ACTION ITEM: When the string "will" is part of a line in the data below, report the whole line.

Records drawn from a dataset:
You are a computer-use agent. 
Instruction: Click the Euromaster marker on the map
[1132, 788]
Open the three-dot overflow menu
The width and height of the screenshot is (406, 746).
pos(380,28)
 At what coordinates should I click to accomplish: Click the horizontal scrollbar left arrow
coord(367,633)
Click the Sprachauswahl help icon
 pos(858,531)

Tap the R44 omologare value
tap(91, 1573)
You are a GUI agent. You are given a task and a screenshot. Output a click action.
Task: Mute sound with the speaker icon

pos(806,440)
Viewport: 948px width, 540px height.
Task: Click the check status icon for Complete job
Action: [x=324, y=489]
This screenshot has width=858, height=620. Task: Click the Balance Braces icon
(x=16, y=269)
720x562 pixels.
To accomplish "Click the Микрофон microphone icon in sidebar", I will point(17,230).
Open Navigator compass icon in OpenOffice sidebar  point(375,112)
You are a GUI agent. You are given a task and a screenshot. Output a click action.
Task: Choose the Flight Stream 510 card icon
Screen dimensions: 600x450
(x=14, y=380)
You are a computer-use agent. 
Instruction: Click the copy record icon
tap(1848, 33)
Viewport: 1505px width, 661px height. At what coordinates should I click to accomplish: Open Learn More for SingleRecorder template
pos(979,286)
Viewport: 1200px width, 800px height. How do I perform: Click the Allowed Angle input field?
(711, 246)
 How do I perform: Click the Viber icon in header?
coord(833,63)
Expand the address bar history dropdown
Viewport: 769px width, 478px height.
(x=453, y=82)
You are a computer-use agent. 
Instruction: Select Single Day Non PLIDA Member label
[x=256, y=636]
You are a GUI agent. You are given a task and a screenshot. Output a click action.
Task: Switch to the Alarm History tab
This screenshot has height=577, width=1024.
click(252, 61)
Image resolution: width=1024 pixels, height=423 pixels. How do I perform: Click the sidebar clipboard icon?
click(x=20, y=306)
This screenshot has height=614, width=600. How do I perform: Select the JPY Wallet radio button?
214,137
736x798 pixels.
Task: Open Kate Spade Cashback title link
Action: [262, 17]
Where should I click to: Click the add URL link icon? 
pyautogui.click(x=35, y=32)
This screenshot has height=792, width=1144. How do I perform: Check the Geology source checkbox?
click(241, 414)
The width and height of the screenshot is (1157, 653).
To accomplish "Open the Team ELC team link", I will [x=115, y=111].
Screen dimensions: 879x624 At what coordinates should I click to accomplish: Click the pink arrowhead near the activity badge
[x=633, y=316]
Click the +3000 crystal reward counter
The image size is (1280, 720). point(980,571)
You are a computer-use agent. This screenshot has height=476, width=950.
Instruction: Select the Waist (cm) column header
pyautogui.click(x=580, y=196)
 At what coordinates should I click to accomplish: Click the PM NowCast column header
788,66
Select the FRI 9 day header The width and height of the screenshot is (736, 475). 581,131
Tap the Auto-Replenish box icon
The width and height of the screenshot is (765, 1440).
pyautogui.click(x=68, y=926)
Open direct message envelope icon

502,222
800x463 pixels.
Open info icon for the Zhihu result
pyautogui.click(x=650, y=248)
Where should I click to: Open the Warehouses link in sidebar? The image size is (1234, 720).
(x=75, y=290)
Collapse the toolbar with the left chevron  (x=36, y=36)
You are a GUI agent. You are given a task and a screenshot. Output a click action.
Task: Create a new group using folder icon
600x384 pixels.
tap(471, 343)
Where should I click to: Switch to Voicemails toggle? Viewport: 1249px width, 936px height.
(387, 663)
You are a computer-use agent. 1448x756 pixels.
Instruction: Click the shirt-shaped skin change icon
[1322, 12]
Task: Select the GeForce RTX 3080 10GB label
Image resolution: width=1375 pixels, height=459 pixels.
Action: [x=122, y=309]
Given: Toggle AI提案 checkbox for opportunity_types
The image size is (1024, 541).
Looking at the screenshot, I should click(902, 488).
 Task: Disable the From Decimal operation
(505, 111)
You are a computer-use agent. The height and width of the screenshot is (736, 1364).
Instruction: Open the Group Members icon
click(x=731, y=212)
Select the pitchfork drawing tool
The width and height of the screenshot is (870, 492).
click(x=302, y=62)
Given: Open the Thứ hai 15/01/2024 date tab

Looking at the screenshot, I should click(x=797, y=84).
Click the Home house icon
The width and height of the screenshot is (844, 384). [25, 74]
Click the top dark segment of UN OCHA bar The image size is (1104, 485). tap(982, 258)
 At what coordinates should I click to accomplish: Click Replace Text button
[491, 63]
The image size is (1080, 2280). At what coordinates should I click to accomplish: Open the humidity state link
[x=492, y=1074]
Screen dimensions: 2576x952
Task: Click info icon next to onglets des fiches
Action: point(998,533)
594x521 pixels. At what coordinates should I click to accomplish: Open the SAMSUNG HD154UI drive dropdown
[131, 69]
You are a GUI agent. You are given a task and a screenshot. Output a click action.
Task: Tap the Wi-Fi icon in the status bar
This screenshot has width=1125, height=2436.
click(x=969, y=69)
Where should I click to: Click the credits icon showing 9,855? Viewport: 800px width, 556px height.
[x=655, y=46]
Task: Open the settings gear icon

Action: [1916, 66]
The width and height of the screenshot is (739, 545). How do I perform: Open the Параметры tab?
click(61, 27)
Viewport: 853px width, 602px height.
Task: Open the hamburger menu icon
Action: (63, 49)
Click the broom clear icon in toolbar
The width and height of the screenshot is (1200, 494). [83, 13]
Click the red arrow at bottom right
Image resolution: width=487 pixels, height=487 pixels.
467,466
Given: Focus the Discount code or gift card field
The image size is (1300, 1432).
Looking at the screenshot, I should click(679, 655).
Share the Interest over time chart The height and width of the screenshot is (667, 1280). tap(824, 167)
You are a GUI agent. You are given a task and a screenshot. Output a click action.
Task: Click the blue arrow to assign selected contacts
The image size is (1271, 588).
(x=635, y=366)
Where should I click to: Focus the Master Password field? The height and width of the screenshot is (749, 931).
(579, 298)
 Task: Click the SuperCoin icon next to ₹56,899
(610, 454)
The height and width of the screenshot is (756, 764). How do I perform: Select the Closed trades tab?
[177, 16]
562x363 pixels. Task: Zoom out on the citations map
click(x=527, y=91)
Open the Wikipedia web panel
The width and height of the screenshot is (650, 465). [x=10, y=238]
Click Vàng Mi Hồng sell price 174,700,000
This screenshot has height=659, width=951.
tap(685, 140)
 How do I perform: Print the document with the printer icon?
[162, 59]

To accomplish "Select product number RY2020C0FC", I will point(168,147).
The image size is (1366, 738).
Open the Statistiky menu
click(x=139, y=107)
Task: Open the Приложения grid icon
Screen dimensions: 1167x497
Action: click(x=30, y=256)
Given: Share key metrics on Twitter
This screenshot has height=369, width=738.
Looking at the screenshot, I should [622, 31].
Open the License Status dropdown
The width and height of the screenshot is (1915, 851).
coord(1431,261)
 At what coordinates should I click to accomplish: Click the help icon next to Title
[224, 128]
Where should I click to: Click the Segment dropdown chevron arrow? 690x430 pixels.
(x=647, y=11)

TASK RESULT:
To accomplish "Click the Микрофон microphone icon in sidebar", I will point(17,230).
To accomplish "Open the Team ELC team link", I will [x=115, y=111].
To accomplish "Select product number RY2020C0FC", I will point(168,147).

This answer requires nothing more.